The first monologue, Sea Wall, written by Simon Stephens, is much the inferior work. Sturridge, playing a British commercial photographer with a charming working-class tinge to his voice, opens the play sipping a pint while sitting atop a brick wall and making eye contact with members of the audience, or seeming to. This is rare in theater, but it’s nothing more than a gimmick to establish a contrived sense of intimacy. We’re all here existing in this space together, man. Deep.
Stephens’s Alex recalls the most indelible details of his relationship with his young daughter and his father-in-law, a former soldier in Her Majesty’s Armed Forces who saw grim duty in Northern Ireland and in the Falkland Islands war. In retirement he became a mentor to Alex, whom he taught to scuba-dive in the Mediterranean, near his house in the south of France. Occasionally the two men would discuss the existence of God, on which Alex is not quite sold. These conversations sound fairly excruciating, though Stephens presents them as playfully profound. Maybe, Stephens writes, God exists in the space between two numbers?

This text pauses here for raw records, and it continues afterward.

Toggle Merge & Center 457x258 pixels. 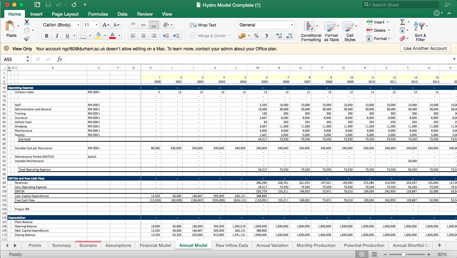point(211,36)
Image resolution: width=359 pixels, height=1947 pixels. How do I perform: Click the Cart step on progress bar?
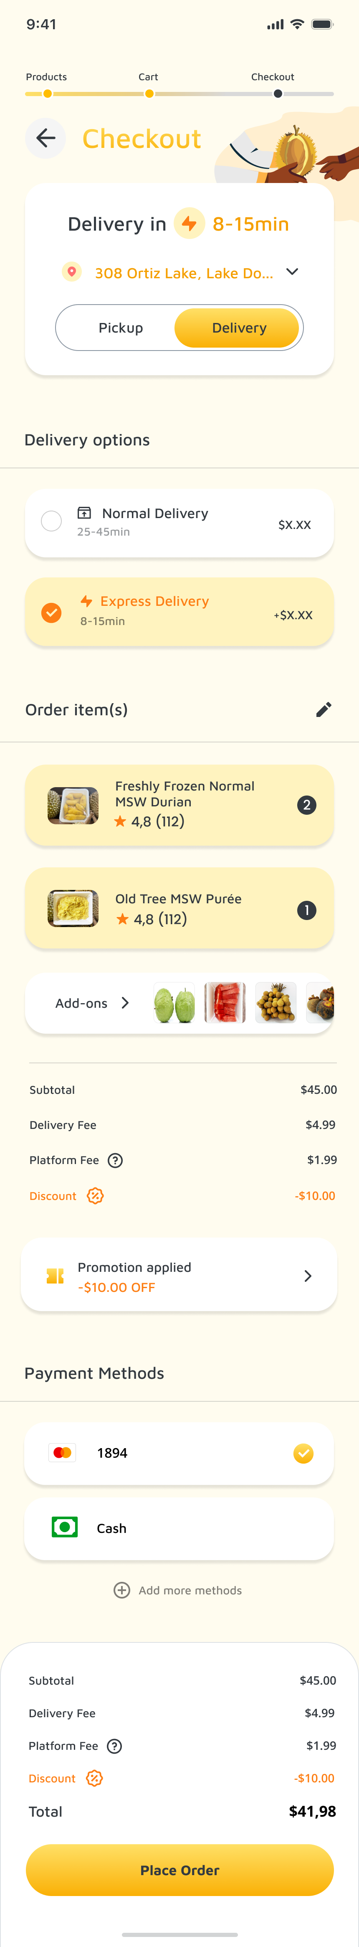coord(150,94)
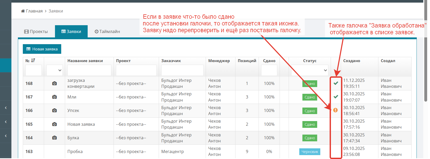Click camera icon in row 167
430x159 pixels.
coord(54,97)
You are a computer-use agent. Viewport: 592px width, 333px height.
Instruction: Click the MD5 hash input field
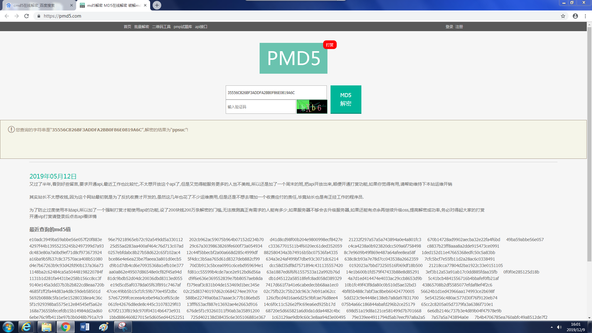click(x=276, y=93)
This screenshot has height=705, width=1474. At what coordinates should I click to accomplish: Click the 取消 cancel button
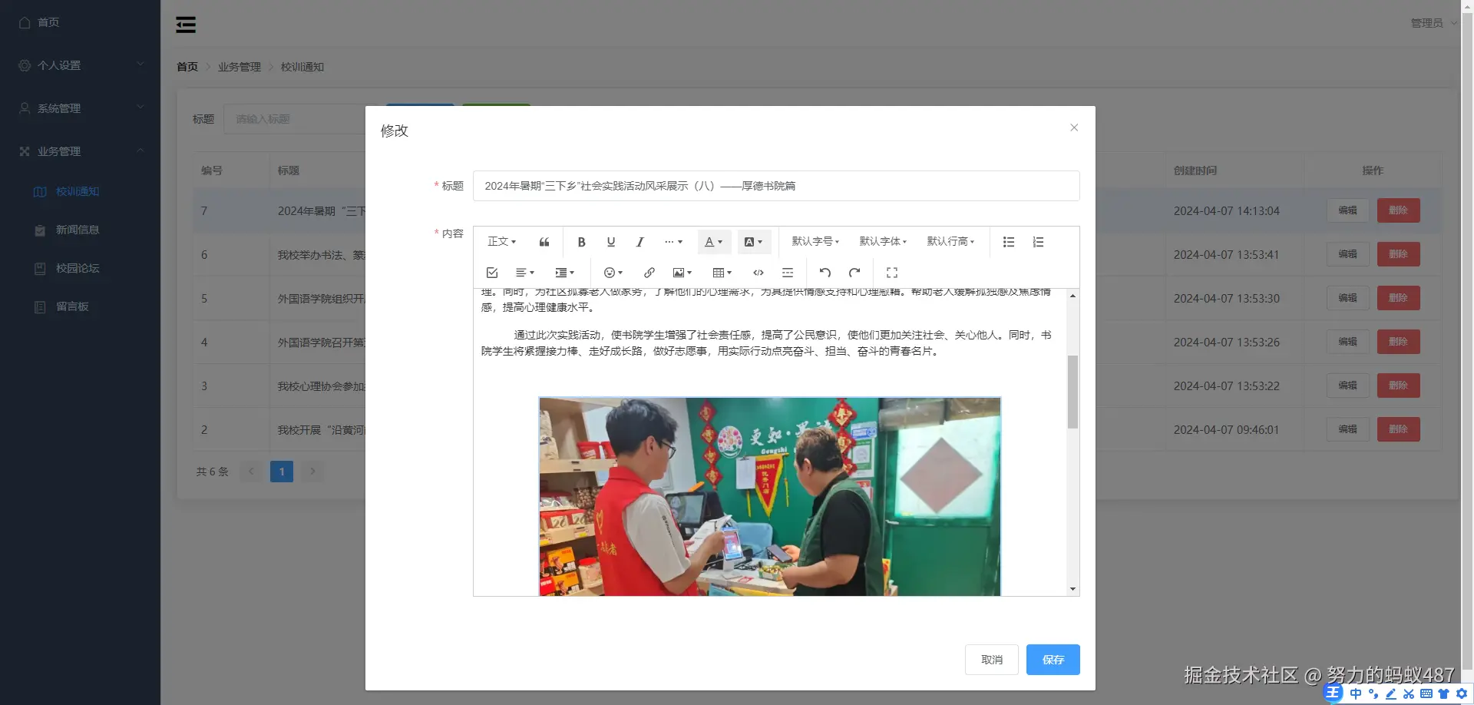point(991,659)
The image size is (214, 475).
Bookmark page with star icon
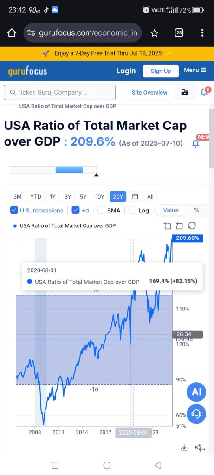tap(154, 33)
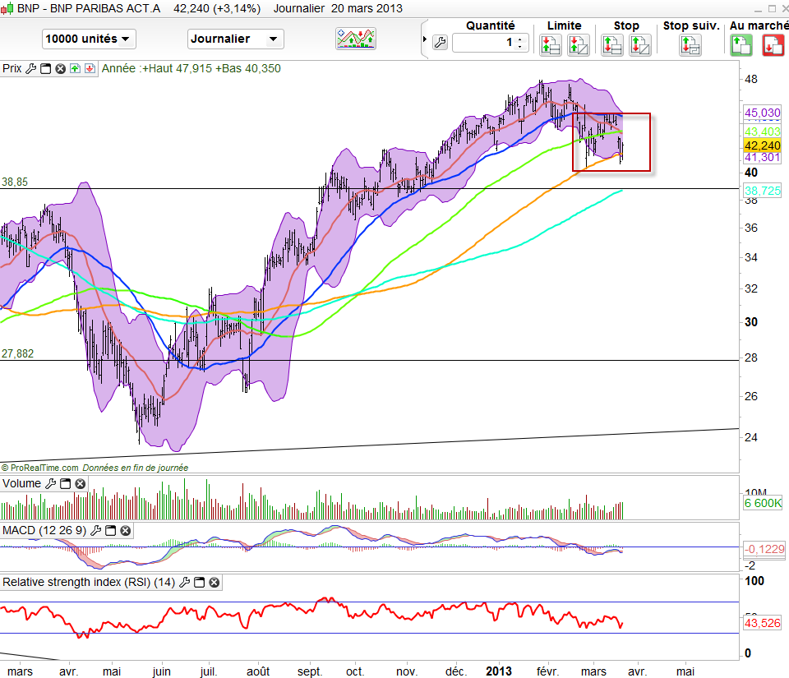
Task: Collapse the trading toolbar arrow expander
Action: (x=424, y=39)
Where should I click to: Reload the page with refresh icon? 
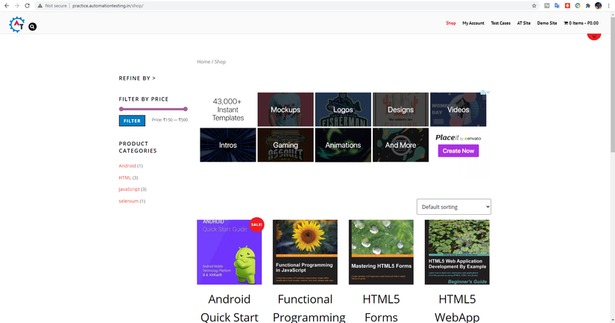point(28,5)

The play is lumpy with such ghastly-bordering-on-moronic observations. Though the boyish, blokish Sturridge is likable enough, even as he milks every line with a lot of stagy body movement (for several moments he stands with his right arm sticking straight out, parallel to the ground), his character ultimately isn’t interesting. He talks much, but has little to say except to deliver a long, slow buildup to the cheap dramatic “reveal” that exploits the audience’s natural sympathies in a revolting, tawdry way. I suppose I would have been shaken to the core if Alex ever seemed like anything more than a device, or if the play contained any genuine feeling, but he doesn’t and it doesn’t.

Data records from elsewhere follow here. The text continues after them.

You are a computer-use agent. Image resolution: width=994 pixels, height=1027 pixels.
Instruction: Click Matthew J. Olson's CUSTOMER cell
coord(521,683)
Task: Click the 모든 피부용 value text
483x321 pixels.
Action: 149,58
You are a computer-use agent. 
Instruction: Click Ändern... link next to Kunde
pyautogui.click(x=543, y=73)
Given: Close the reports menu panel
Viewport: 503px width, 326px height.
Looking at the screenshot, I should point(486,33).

Nick Payne’s A Life, Gyllenhaal’s monologue, is inoffensive and occasionally sweet, but as it mulls questions of life and death it offers little that’s touching or original. That imagination-challenged title is the first giveaway: Could you possibly devise a less compelling phrase to affix to a marquee than A Life?
Gyllenhaal has become a delightful actor in recent years, though, never content to take the same route twice. Those who saw him as, say, the duplicitous Mysterio in Spider-Man: Far From Home, or as the focused-to-autistic Georges Seurat in Stephen Sondheim’s musical Sunday in the Park with George, which played in this same theater two years ago, will be caught off guard by the loose, chatty, slightly nerdish quality Gyllenhaal brings to this everyman character, Abe.

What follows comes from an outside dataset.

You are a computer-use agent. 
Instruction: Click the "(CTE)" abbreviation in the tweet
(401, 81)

Abe shares his mixed-up thoughts about the death of his father and the birth of his daughter, two events that become entangled in his mind though they took place some time apart. It’s not a bad motif for a monologue but the birth–death comparison is so trite it needs a much more imaginative approach. In anxious-father mode, Gyllenhaal does his best with sitcom-level material about choosing baby names and how expectant dads become frenzied with the desire to be helpful. To add some comic punch, Gyllenhaal does a lot of business — fussing with the stage lights and even venturing out into the auditorium. I think he must have picked up this trick from Annaleigh Ashford, his co-star in Sunday in the Park with George, who makes a habit of leaping off the stage and sprinting around the perimeter of the theater on any pretext. Gyllenhaal does her one better this time: After doing a tour of the auditorium, he enters a row of seats occupied by audience members and makes his tortured way across the breadth of the theater. I’ve never seen an actor do this before, but then again I doubt John Gielgud ever felt the need. I suppose the Millennials in the theater were thinking, “How fun! I wish I could Instagram this!” A theatrical performance that seeks to indulge whatever audience is present for the sake of proximity to a celebrity, though, is losing sight of its purpose.
A Life does occasionally offer an amusing aside or a tender observation — “The truth is, I’m not a dad; I’m a son,” Abe says, when this statement becomes no longer true — but apart from Gyllenhaal’s rangy performance it feels more like an extended anecdote than a polished work of theater. If Payne’s writing were stronger, I doubt Gyllenhaal would have felt the need to resort to gimmicks. As it is, the best that can be said about the text of A Life is that it’s not unpleasant.